= Beginning of Section =
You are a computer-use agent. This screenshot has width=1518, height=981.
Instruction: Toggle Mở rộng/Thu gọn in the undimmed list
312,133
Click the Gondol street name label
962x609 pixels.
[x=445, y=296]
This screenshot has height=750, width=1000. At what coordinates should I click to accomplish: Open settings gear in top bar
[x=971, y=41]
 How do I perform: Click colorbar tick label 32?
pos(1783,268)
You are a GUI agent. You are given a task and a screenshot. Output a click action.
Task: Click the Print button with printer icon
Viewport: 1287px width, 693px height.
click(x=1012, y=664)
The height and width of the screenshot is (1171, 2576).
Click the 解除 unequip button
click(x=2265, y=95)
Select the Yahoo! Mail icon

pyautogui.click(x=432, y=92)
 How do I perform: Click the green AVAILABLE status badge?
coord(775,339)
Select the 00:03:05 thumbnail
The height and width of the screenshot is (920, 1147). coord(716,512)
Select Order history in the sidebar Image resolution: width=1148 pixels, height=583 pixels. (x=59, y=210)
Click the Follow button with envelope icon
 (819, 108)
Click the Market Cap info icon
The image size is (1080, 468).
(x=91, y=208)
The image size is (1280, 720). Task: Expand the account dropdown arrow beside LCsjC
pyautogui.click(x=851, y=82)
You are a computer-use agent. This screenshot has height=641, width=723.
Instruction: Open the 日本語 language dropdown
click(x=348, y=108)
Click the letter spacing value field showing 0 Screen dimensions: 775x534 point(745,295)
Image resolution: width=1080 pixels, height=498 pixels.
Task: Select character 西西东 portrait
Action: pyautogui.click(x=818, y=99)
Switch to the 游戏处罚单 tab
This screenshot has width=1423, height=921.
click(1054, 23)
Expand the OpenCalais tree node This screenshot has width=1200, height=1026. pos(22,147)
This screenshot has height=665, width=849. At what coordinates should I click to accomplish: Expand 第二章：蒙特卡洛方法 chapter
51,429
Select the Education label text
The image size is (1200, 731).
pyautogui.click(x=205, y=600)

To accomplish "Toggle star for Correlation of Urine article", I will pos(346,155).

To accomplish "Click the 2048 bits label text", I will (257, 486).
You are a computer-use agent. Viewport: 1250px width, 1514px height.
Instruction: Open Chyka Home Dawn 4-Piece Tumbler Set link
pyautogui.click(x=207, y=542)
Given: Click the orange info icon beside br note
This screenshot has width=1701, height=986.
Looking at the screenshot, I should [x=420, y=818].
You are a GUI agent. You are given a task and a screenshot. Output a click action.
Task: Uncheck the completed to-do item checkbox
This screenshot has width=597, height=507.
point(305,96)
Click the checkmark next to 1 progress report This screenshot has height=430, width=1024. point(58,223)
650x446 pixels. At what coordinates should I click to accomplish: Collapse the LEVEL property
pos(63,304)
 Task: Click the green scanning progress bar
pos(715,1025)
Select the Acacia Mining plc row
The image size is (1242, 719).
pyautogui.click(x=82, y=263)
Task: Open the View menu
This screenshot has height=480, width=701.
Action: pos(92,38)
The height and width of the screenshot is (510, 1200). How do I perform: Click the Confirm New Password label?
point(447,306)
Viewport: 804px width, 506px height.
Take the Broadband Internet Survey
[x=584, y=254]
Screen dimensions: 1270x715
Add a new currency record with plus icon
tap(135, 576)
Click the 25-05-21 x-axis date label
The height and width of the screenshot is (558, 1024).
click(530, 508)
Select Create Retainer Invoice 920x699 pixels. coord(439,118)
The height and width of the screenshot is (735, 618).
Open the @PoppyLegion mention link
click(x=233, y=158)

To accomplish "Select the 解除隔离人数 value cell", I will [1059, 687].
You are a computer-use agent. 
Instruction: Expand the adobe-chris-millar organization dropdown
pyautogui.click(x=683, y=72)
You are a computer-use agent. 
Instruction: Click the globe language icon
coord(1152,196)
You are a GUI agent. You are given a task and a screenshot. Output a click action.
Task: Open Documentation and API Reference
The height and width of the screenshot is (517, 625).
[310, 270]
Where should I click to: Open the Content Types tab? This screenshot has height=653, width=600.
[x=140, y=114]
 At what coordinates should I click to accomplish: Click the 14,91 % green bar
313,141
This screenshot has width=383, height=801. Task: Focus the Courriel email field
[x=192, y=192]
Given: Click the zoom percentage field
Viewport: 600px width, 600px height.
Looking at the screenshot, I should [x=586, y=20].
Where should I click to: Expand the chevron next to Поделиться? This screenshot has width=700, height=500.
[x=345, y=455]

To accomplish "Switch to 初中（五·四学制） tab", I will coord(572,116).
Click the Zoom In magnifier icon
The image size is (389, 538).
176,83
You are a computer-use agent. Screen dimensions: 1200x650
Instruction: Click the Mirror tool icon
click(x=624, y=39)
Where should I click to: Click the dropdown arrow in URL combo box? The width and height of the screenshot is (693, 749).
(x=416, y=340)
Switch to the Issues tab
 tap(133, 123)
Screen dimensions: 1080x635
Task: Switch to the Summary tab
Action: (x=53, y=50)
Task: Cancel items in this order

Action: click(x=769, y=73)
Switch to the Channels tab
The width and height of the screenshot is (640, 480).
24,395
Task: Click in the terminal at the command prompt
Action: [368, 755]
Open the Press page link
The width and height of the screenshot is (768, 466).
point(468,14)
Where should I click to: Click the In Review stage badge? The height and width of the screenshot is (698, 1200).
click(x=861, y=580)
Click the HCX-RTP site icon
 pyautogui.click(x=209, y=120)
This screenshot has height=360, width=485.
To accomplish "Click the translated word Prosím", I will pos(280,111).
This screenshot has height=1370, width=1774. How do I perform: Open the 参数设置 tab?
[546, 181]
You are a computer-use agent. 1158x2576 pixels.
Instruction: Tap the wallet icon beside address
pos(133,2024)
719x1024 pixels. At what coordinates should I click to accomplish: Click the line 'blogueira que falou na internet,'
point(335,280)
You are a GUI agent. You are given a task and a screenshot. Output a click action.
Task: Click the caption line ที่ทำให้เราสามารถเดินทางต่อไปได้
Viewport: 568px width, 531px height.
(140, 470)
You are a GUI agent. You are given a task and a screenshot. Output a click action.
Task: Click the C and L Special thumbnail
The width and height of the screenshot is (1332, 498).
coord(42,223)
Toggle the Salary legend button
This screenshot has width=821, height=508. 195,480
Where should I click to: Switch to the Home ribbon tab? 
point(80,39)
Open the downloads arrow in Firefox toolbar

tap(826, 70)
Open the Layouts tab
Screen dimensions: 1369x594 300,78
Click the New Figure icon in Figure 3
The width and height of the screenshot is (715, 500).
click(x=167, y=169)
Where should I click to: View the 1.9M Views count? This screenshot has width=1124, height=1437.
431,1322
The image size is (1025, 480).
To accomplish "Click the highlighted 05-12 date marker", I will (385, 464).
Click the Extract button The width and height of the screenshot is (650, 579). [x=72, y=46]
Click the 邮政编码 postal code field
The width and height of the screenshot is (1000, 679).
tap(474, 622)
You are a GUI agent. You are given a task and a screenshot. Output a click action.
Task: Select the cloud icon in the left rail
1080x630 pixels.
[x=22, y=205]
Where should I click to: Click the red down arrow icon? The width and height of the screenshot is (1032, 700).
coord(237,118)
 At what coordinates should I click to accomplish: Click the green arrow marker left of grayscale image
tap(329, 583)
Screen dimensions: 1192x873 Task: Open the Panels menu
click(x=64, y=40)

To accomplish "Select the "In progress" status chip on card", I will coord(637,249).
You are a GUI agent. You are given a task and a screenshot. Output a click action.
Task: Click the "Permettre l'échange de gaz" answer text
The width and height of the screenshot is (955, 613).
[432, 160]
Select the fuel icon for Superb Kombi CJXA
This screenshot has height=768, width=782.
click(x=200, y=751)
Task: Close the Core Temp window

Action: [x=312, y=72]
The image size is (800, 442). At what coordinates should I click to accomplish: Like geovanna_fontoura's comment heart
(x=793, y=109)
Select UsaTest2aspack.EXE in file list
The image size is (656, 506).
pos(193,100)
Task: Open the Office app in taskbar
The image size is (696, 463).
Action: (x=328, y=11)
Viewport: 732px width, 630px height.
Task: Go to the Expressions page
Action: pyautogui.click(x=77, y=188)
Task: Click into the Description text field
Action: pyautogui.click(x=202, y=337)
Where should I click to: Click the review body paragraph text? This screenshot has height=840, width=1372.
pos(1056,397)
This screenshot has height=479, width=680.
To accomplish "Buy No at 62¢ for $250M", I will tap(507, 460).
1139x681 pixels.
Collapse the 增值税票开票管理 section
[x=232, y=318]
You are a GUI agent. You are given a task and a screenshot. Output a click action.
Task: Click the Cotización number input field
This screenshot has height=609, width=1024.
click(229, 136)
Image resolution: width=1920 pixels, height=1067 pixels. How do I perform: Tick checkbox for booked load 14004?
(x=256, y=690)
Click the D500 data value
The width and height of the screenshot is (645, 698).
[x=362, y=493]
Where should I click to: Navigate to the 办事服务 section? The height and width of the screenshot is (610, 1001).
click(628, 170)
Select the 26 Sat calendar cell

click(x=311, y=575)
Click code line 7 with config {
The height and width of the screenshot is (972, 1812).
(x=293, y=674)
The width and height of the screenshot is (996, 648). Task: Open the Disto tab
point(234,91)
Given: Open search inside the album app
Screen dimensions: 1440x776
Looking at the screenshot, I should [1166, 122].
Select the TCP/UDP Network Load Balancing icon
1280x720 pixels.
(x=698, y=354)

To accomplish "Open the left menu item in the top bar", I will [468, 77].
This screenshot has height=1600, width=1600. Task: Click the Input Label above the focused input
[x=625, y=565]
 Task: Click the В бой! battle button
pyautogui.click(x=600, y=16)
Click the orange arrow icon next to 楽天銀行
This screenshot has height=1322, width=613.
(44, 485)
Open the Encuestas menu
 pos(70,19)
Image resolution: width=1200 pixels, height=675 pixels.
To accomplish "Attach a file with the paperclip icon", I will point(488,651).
= End of Section =
Work to be completed
Please say how many lines in the records contain the word "computer", and give only that number.

Output for this task
7